-- RECORDS follows --
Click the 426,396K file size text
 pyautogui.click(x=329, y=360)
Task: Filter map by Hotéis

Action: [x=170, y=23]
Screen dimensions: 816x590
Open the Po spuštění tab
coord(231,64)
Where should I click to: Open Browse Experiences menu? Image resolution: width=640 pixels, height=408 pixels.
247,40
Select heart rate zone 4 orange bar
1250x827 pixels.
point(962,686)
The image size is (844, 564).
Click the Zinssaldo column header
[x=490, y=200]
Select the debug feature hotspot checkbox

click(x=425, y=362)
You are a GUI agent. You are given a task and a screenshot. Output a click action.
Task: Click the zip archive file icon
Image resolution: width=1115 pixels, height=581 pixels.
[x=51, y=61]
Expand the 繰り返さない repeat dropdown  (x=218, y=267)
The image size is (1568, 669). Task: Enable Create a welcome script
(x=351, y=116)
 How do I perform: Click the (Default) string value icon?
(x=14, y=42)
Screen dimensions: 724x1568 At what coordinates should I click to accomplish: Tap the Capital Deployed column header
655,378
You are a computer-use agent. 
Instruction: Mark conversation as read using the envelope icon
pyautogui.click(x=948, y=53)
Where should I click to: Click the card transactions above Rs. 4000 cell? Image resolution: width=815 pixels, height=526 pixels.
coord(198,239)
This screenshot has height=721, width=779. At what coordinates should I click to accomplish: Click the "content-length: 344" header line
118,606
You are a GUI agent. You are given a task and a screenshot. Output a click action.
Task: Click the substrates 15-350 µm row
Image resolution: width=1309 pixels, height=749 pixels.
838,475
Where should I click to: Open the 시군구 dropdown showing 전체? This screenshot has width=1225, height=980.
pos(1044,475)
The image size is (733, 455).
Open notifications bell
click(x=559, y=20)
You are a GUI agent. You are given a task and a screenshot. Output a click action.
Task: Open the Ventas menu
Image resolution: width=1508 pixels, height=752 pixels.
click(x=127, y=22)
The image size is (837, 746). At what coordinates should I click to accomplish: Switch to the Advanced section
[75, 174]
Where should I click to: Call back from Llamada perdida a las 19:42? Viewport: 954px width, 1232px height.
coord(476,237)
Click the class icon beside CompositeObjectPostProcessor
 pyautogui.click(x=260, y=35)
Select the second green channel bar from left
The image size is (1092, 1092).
-- RECORDS concluded --
Give back, unchanged, the line containing "Where should I click to: Open the" and each line that comes after it in the entries above, ending with the last.

**EXERCISE RESPONSE:**
Where should I click to: Open the 시군구 dropdown showing 전체? This screenshot has width=1225, height=980.
pos(1044,475)
The image size is (733, 455).
Open notifications bell
click(x=559, y=20)
You are a GUI agent. You are given a task and a screenshot. Output a click action.
Task: Open the Ventas menu
Image resolution: width=1508 pixels, height=752 pixels.
click(x=127, y=22)
The image size is (837, 746). At what coordinates should I click to accomplish: Switch to the Advanced section
[75, 174]
Where should I click to: Call back from Llamada perdida a las 19:42? Viewport: 954px width, 1232px height.
coord(476,237)
Click the class icon beside CompositeObjectPostProcessor
 pyautogui.click(x=260, y=35)
Select the second green channel bar from left
The image size is (1092, 1092).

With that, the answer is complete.